● **AIM OF THE EXERCISE**
The whole set of entries is to be restated word for word.
════════════════════
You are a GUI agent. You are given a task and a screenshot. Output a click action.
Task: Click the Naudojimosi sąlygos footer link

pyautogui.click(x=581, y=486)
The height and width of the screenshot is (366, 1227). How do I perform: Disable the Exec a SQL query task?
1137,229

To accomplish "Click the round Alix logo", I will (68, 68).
════════════════════
● **SOLUTION BELOW**
You are a GUI agent. You are given a task and a screenshot. Output a click action.
Task: Click the Naudojimosi sąlygos footer link

pyautogui.click(x=581, y=486)
The height and width of the screenshot is (366, 1227). How do I perform: Disable the Exec a SQL query task?
1137,229

To accomplish "Click the round Alix logo", I will (68, 68).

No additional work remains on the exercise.